Muhammara, revisited

I don’t know why or when it hit me, but the other day, as I was laying in bed after lunch, I realized I had been struck with a case of homesickness. My stomach was in knots and my thoughts floated home, across the Atlantic. We were told by the Fulbright committee during our pre-departure orientation that this is common; I wasn’t worried. This period of longing, however gloomy, gave me time to clear my thoughts and get other work done. I took a trip with friends to the outskirts of Aleppo and also worked on programming — behind the scenes geeky stuff that secretly makes me happy.

sunset in the outskirts of Aleppo
sunset

As for my blog, I think it has also benefited from this period of thinking and rethinking. It has planted in me a new seed of enthusiasm and great ideas.
# # # # # # #
→ **WRITTEN INSTRUCTION 1**
List each distinct proper noun in the blog post, leaving out the title.
→ **WRITTEN INSTRUCTION 2**
Quote the stretch of the blog post from "Muhammara, revisited" through "and great ideas.".
The entries that follow come from a separate source and have no connection to the blog post.

→ **DATASET**
# # # # # # #
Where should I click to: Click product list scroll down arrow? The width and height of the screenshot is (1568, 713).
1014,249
# # # # # # #
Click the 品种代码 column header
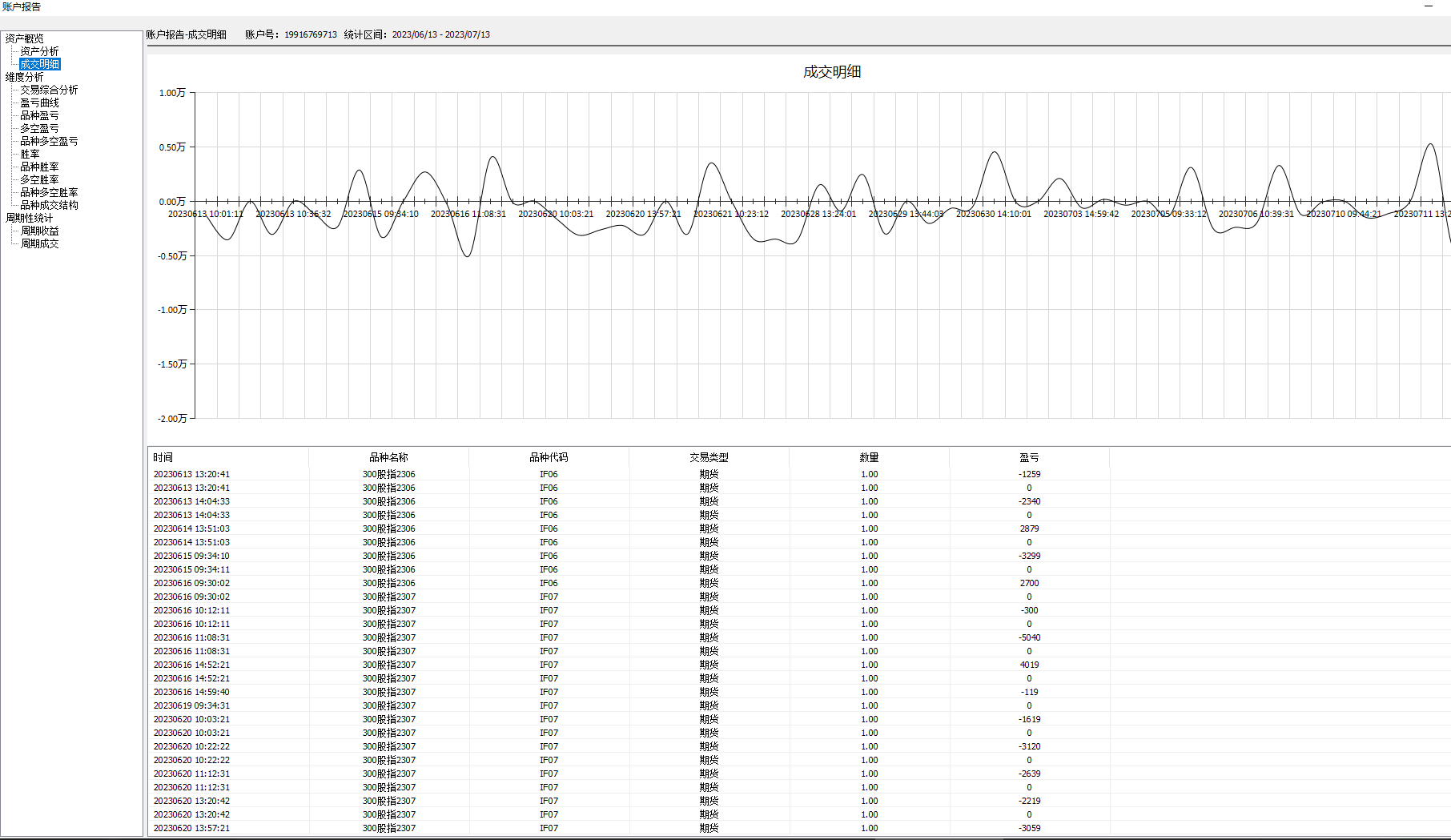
# # # # # # #
→ **OUTPUT 1**
Atlantic, Fulbright, Aleppo

→ **OUTPUT 2**
Muhammara, revisited

I don’t know why or when it hit me, but the other day, as I was laying in bed after lunch, I realized I had been struck with a case of homesickness. My stomach was in knots and my thoughts floated home, across the Atlantic. We were told by the Fulbright committee during our pre-departure orientation that this is common; I wasn’t worried. This period of longing, however gloomy, gave me time to clear my thoughts and get other work done. I took a trip with friends to the outskirts of Aleppo and also worked on programming — behind the scenes geeky stuff that secretly makes me happy.

sunset in the outskirts of Aleppo
sunset

As for my blog, I think it has also benefited from this period of thinking and rethinking. It has planted in me a new seed of enthusiasm and great ideas.